Written problem A> Do statements (i) to (iii) agree with the excerpt on policing? (i) Professional police first appeared in America almost fifty years after the Constitution was ratified. (ii) The Framers expected law enforcement to be carried out mainly by professional police forces. (iii) The Fourth Amendment is called probably the most cited constitutional provision in challenges to police action. Answer yes or no for each and quote the deciding words.
Written problem B> Can you copy, word for word, the passage of the excerpt on policing between "Police work is" and "their foremost principles.", inclusive?

━━━━━ Extract

Police work is often lionized by jurists and scholars who claim to employ "textualist" and "originalist" methods of constitutional interpretation. Yet professional police were unknown to the United States in 1789, and first appeared in America almost a half-century after the Constitution's ratification. The Framers contemplated law enforcement as the duty of mostly private citizens, along with a few constables and sheriffs who could be called upon when necessary.

This article marshals extensive historical and legal evidence to show that modern policing is in many ways inconsistent with the original intent of America's founding documents. The author argues that the growth of modern policing has substantially empowered the state in a way the Framers would regard as abhorrent to their foremost principles.

[EXCERPT] THE FOURTH AMENDMENT
Now to the Fourth Amendment. The Amendment reads: "The right of the people to be secure in their persons, houses, papers, and effects, against unreasonable searches and seizures, shall not be violated, and no Warrants shall issue, but upon probable cause, supported by Oath or affirmation, and particularly describing the place to be searched, and the persons or things to be seized." This protection was clearly regarded as one of the more important provisions of the Bill of Rights during debates in and out of Congress prior to ratification. To this day, the Amendment is probably the most cited constitutional provision in challenges to police action.

━━━━━━━━━━
━━━━━ Given records

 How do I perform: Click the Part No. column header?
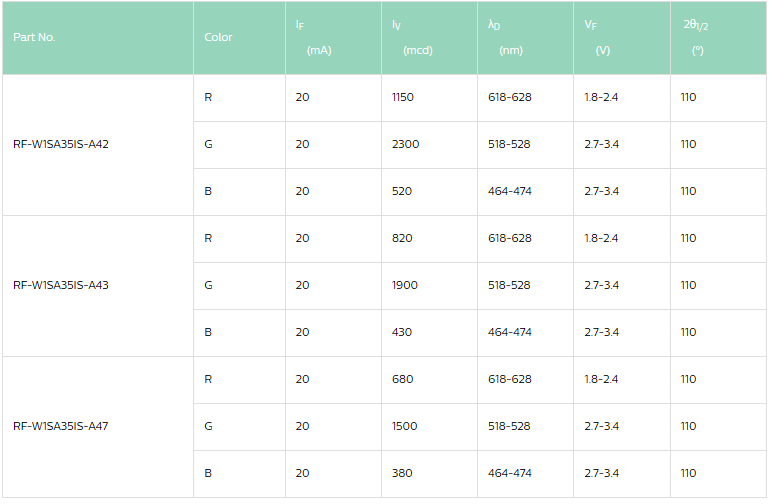point(35,37)
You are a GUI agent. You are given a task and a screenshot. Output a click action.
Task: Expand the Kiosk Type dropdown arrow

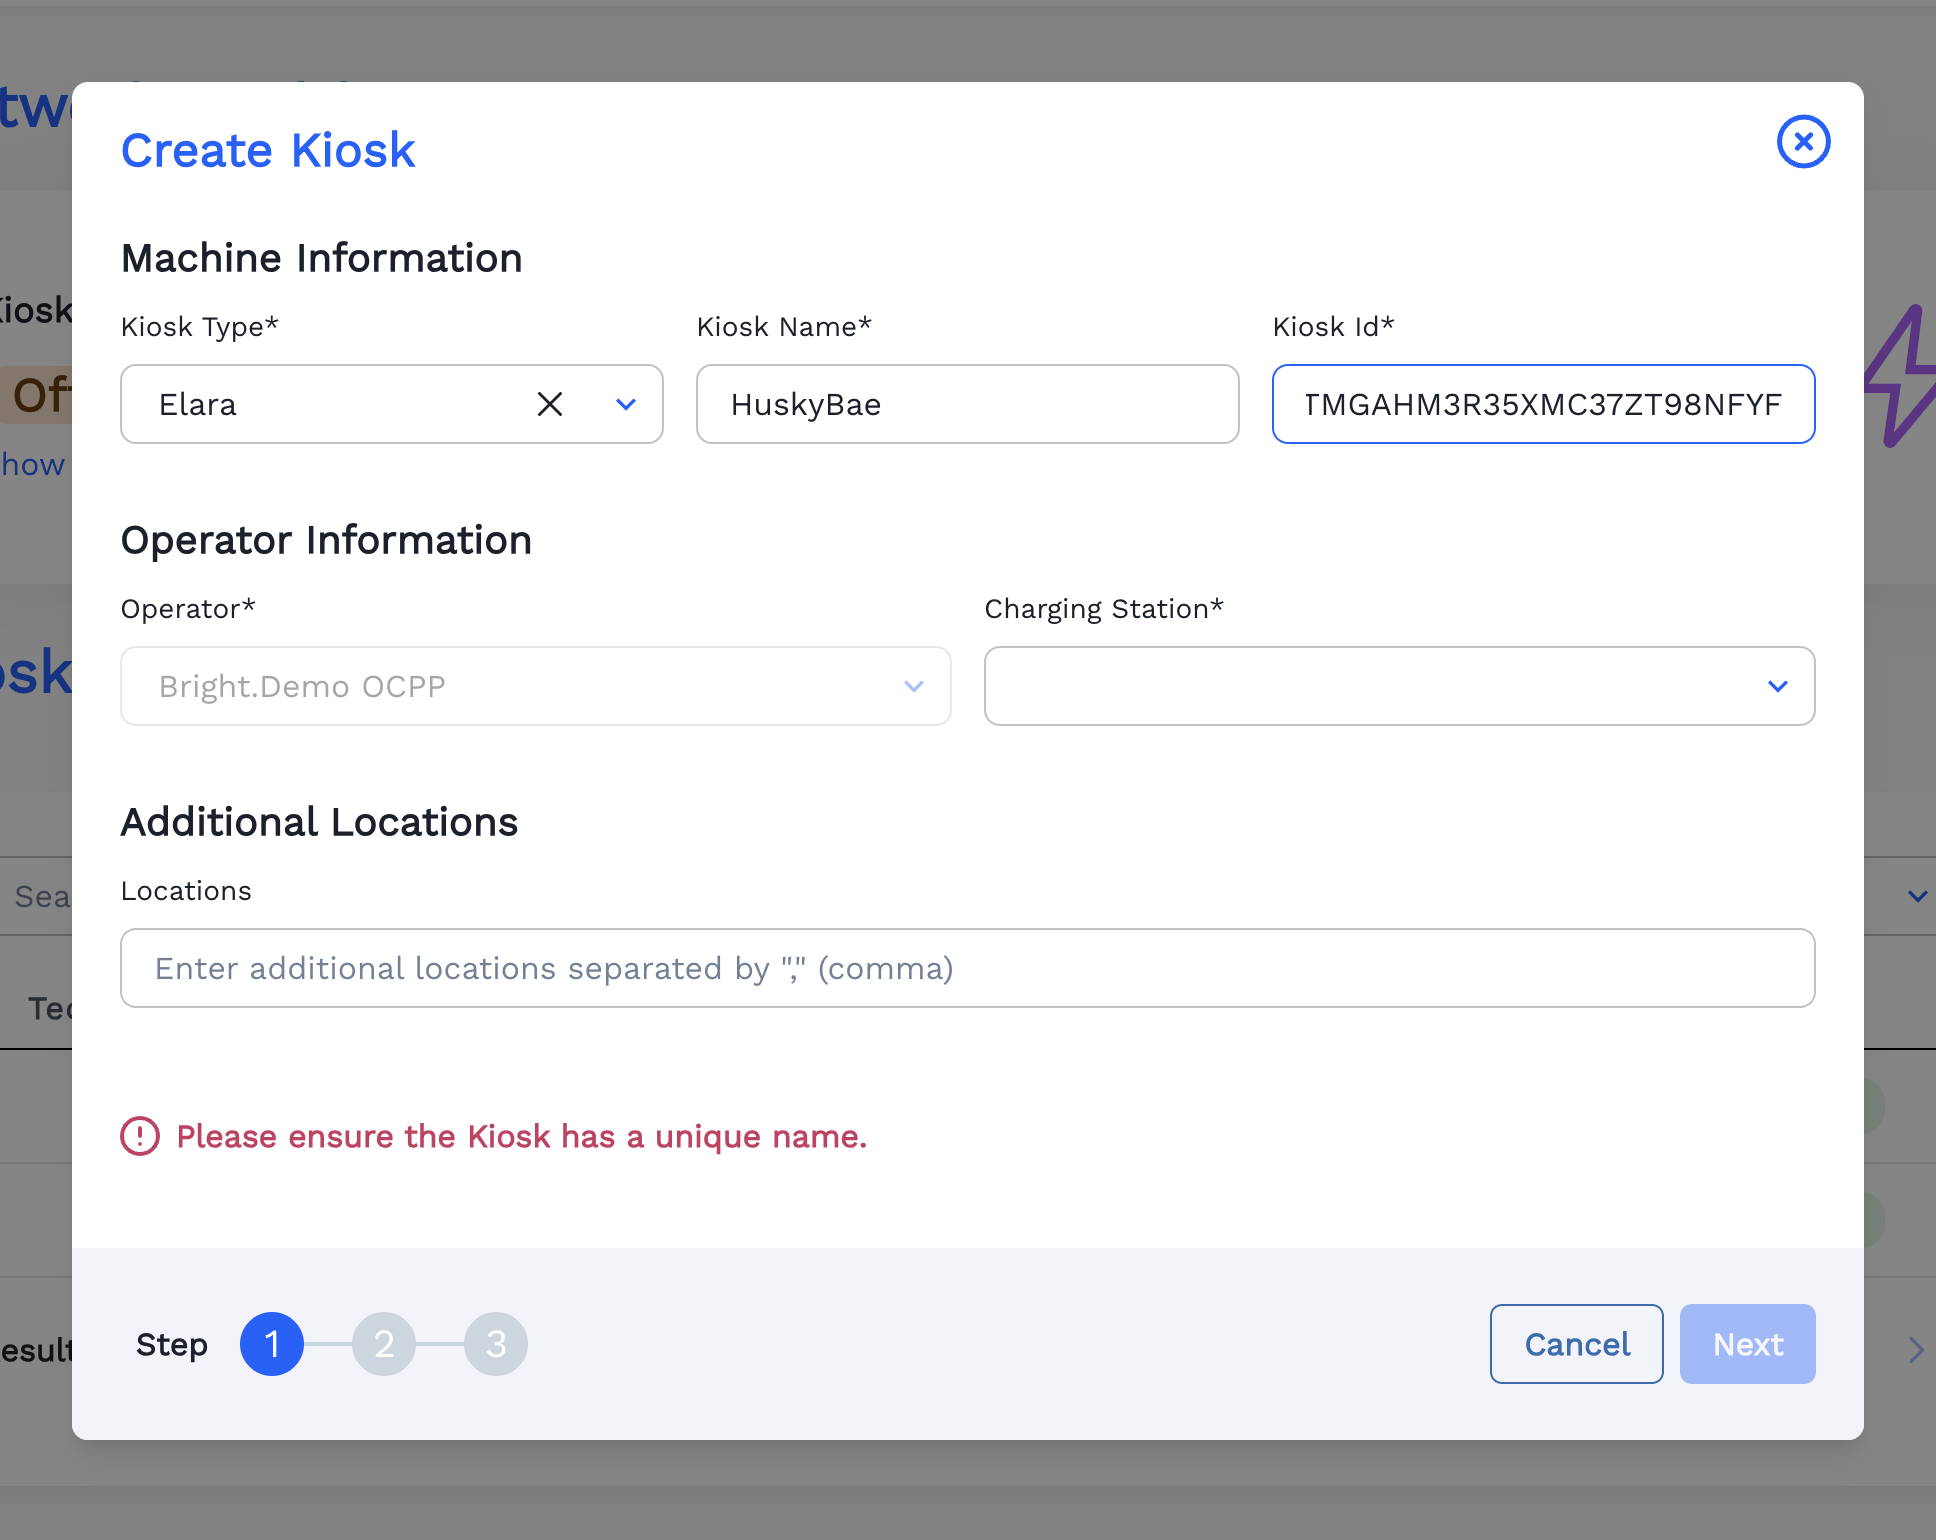tap(626, 404)
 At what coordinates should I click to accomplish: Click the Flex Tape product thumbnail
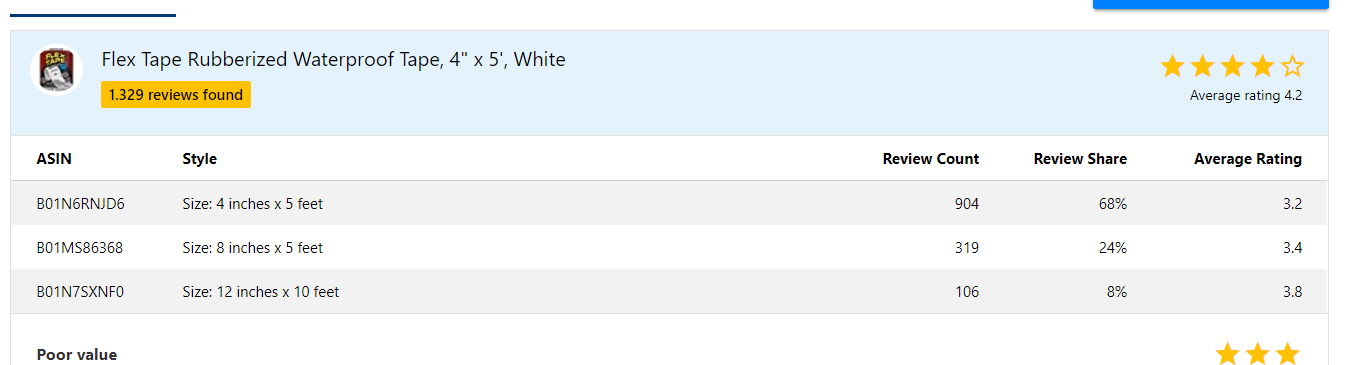(x=58, y=71)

━━━━━━━━━━

Complete answer A>
(i) Yes: "first appeared in America almost a half-century after the Constitution's ratification"
(ii) No: "The Framers contemplated law enforcement as the duty of mostly private citizens, along with a few constables and sheriffs who could be called upon when necessary."
(iii) Yes: "the Amendment is probably the most cited constitutional provision in challenges to police action"

Complete answer B>
Police work is often lionized by jurists and scholars who claim to employ "textualist" and "originalist" methods of constitutional interpretation. Yet professional police were unknown to the United States in 1789, and first appeared in America almost a half-century after the Constitution's ratification. The Framers contemplated law enforcement as the duty of mostly private citizens, along with a few constables and sheriffs who could be called upon when necessary.

This article marshals extensive historical and legal evidence to show that modern policing is in many ways inconsistent with the original intent of America's founding documents. The author argues that the growth of modern policing has substantially empowered the state in a way the Framers would regard as abhorrent to their foremost principles.